Mówi: | Natalia Turkowska |
Funkcja: | kosmetolog |
Firma: | rClinic |
Dla skóry kobiety ciężarnej najbardziej wskazane są zabiegi nawilżające i relaksacyjne
Rozstępy i utrata jędrności to jedne z najczęstszych problemów, które dotykają ciężarne kobiety. W dodatku trudno przeciwdziałać tym niekorzystnym zmianom, bo wiele zabiegów i substancji może zaszkodzić dziecku. Poza tym skóra kobiety ciężarnej może odznaczać się też większą nietolerancją i nadreaktywnością. Warto więc skonsultować się z lekarzem medycyny estetycznej, który pomoże dobrać bezpieczną metodę pielęgnacji w okresie ciąży. Polecane są przede wszystkim zabiegi o działaniu nawilżającym i relaksacyjnym.

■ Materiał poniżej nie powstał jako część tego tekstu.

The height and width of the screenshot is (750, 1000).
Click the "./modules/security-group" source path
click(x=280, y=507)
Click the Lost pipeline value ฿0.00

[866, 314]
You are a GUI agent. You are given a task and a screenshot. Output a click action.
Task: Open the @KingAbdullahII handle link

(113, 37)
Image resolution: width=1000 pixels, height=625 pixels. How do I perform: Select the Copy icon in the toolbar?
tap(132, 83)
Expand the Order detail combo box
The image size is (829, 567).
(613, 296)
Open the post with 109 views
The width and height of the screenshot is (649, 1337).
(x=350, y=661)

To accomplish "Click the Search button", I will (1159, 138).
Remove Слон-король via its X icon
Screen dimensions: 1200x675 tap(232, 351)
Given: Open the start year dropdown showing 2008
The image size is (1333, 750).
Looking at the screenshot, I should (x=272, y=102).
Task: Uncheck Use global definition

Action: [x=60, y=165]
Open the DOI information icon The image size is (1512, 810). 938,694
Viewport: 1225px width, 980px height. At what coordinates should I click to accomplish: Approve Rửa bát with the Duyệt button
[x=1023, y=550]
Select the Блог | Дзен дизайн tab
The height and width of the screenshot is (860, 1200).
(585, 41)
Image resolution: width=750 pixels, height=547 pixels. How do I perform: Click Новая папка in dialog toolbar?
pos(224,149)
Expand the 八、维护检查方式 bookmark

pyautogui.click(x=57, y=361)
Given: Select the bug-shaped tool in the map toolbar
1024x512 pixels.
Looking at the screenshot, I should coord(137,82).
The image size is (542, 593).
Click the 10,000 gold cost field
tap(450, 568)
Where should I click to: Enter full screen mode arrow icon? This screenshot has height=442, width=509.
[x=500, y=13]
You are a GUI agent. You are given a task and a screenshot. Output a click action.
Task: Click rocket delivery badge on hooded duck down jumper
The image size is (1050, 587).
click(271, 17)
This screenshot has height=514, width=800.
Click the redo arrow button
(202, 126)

Czas ciąży to okres wzmożonych przemian w organizmie kobiety. Oznacza on też rezygnację z większości zabiegów ze względu na bezpieczeństwo płodu. Jednak skóra kobiety wymaga w tym czasie odpowiedniej pielęgnacji, gdyż zmiany hormonalne i przybieranie na wadze wpływają zwykle negatywnie na jej stan. Dlatego ważne jest zastosowanie bezpiecznej terapii, która pomoże choć w pewnym stopniu zniwelować skutki przemian i tym samym szybciej wrócić do formy po porodzie.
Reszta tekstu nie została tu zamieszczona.